The Parents are free to choose how they fight their cases and whom they go to for advice.
If the advice is wrong,they can only blame themselves same as when a choice of solicitor is a poor one.
I would also emphasise the point i made on another thread.If a parent calculates that the CS is conspiring against their family, he or she has every right to say so in court.IT SHOULD NOT BE HELD AGAINST THEM. It does not effect their parenting ability.
I hope this is fair comment.
I can say pretty categorically that it is wrong to approach your alleged miscarriage of justice by continuing to publish videos of children on the internet when that has been specifically prohibited by the High Court.
As was made clear in the Hampstead case, those videos have been seen by millions of people. The children are named and their faces shown. a good proportion of those adults watching are likely to be getting sexual gratification from seeing and hearing the children describe sexual abuse.
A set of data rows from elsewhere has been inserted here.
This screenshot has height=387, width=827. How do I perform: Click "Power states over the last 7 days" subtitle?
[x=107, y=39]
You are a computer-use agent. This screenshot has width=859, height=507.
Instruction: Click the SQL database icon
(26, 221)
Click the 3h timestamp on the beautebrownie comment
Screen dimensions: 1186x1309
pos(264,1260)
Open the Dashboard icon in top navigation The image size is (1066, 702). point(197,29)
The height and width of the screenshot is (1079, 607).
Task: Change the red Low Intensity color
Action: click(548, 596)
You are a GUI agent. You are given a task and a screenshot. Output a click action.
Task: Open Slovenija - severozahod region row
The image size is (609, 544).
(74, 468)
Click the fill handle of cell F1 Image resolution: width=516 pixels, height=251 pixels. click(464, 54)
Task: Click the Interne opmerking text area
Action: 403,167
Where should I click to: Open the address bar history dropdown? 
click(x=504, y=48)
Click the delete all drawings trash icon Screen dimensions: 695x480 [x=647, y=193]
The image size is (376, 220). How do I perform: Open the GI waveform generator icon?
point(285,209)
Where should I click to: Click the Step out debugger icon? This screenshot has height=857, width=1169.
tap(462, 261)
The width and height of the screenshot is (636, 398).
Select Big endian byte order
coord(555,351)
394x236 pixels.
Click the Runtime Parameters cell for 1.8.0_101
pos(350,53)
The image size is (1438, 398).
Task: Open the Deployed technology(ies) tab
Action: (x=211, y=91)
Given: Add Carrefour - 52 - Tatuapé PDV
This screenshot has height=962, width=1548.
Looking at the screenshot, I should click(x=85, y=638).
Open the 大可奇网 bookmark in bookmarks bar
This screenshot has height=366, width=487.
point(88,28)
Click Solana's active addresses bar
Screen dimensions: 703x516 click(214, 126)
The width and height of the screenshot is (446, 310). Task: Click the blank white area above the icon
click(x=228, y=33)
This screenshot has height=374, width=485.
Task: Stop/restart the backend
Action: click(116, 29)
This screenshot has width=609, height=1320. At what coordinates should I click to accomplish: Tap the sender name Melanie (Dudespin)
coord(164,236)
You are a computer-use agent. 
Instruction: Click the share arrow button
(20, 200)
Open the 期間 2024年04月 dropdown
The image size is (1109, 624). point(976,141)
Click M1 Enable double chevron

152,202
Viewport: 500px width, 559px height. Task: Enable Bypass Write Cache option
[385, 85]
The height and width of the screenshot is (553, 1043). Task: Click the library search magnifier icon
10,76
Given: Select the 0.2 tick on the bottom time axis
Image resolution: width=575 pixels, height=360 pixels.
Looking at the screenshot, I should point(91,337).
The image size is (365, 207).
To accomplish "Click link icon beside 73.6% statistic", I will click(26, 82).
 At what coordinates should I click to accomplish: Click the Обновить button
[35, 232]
No amount of parental anguish can ever justify that kind of response.
I believe you are right but the historical reality is that Human Rights campaigners always push the boundaries of the Law in what they see as the pressing Public Interest.
The CS do not hold the sole copyright on the term ‘in the best interests of children’. Both sides see theirselves as child rescuers, I guess.
If campaigners ignore legal guidelines, court orders etc ,give false evidence to court or act contrary to the legitimate aims of the Children’s Act, then the Law should stamp down heavily upon them (as with the suffragettes and other groups). By the same token,the courts should not ‘turn a blind eye’ when the LA does so.
I hope readers find this view a reasonable one.
Meanwhile,as i said before,let us accept Sarah’s judgment in this matter and call upon the campaigners to think very carefully about advice they hawk around and to bear in mind the dynamics of each individual case before advocating a policy of non-cooperation.It may turn out disastrously for the family !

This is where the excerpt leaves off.